# Exploratory Data Analysis (EDA) at Scale with Dask

In [None]:
!pip install --upgrade "dask-cloudprovider[azure]"

In [None]:
from azureml.core import Workspace

ws = Workspace.from_config()
ws

In [None]:
import git
from pathlib import Path

# get root of git repo
prefix = Path(git.Repo(".", search_parent_directories=True).working_tree_dir)

In [None]:
from azureml.core import Environment
from dask.distributed import Client
from dask_cloudprovider import AzureMLCluster

env = Environment.from_conda_specification(
    "dask-tutorial", prefix.joinpath("environments", "dask.yml")
)
cluster = AzureMLCluster(
    ws,
    vm_size="STANDARD_DS13_V2",
    environment_definition=env,
    initial_node_count=20,
    scheduler_idle_timeout=1200,
)

c = Client(cluster)
c

In [None]:
container_name = "isdweatherdatacontainer"

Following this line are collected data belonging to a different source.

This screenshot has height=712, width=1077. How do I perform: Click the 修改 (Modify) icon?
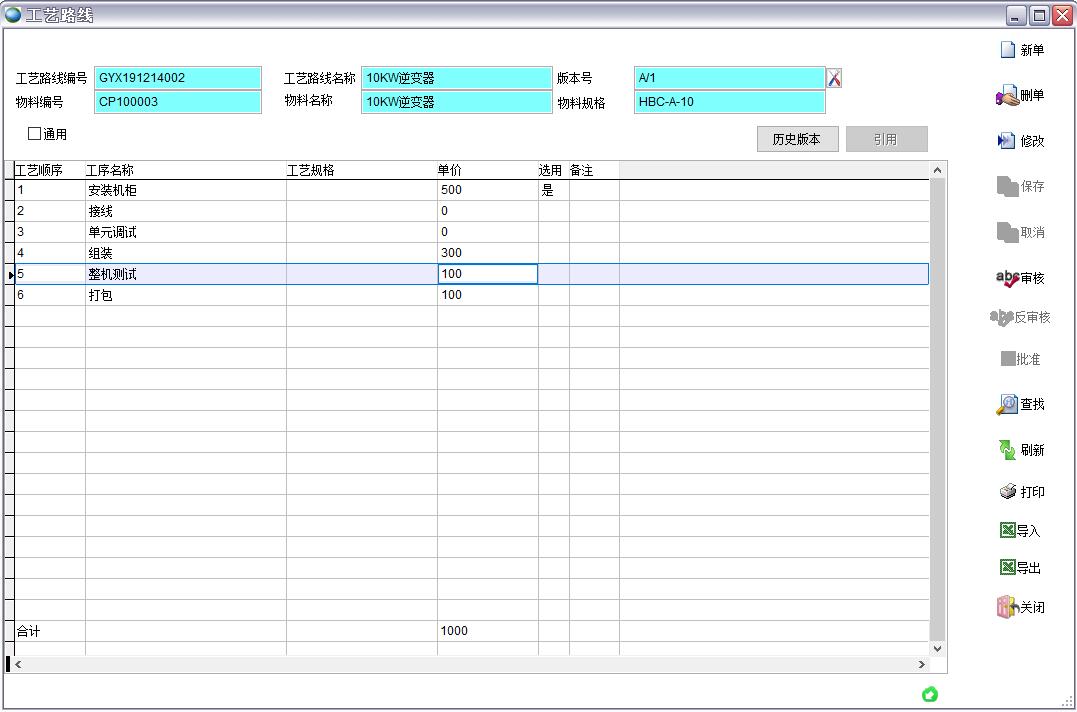pos(1006,141)
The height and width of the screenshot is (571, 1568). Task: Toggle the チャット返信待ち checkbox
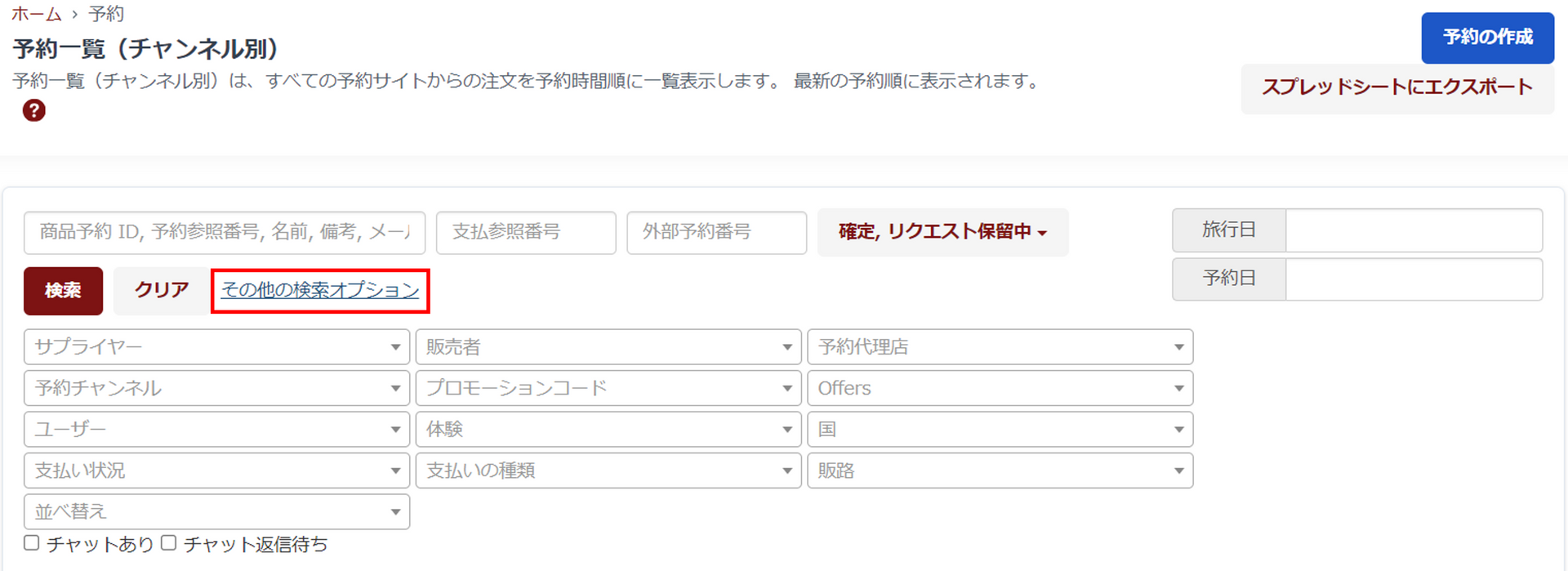(169, 543)
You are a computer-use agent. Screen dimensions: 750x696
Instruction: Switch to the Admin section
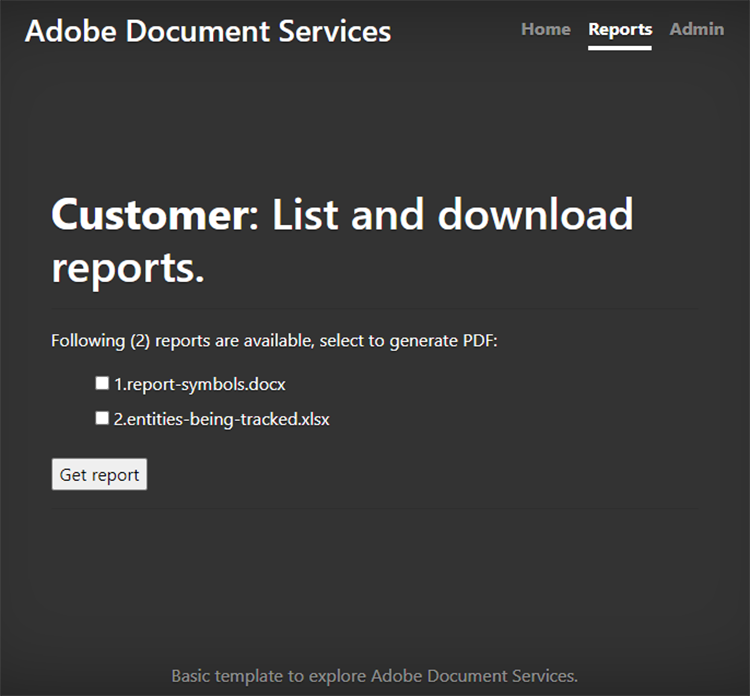pyautogui.click(x=696, y=29)
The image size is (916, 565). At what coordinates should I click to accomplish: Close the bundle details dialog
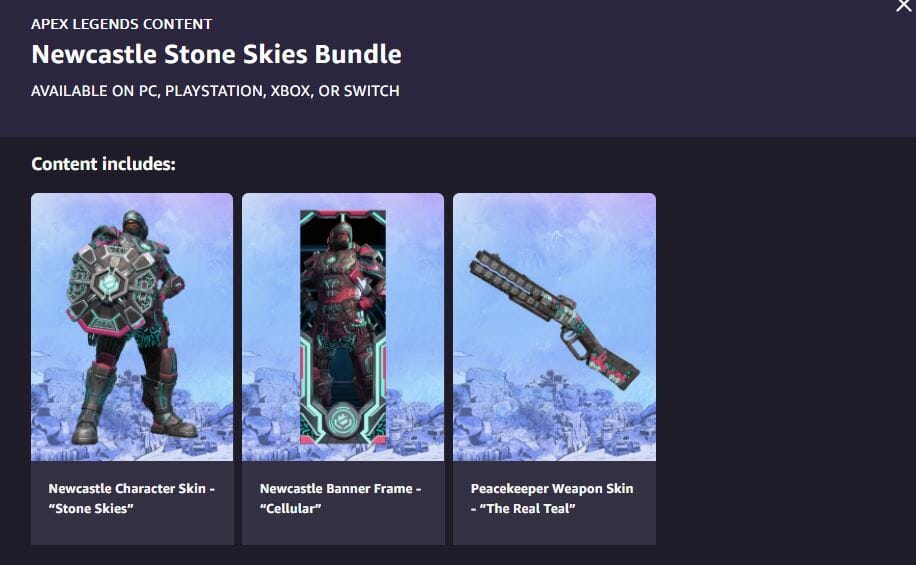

storage_options = {"account_name": "azureopendatastorage"}

In [None]:
from adlfs import AzureBlobFileSystem

fs = AzureBlobFileSystem(**storage_options)
fs

In [None]:
%%time
files = fs.glob(f"{container_name}/ISDWeather/year=*/month=*/*.parquet")
files = [f"az://{file}" for file in files]
len(files)

In [None]:
files[-5:]

In [None]:
import dask.dataframe as dd

In [None]:
%%time
ddf = dd.read_parquet(files, storage_options=storage_options, engine="pyarrow")
ddf

In [None]:
ddf = ddf.persist()

In [None]:
%%time
len(ddf)

In [None]:
%%time
len(ddf)

In [None]:
%%time
ddf.describe().compute()

In [None]:
%%time
gbs = ddf.memory_usage(index=True, deep=True).sum().compute() // 1e9
print(f"ddf is {gbs} GBs")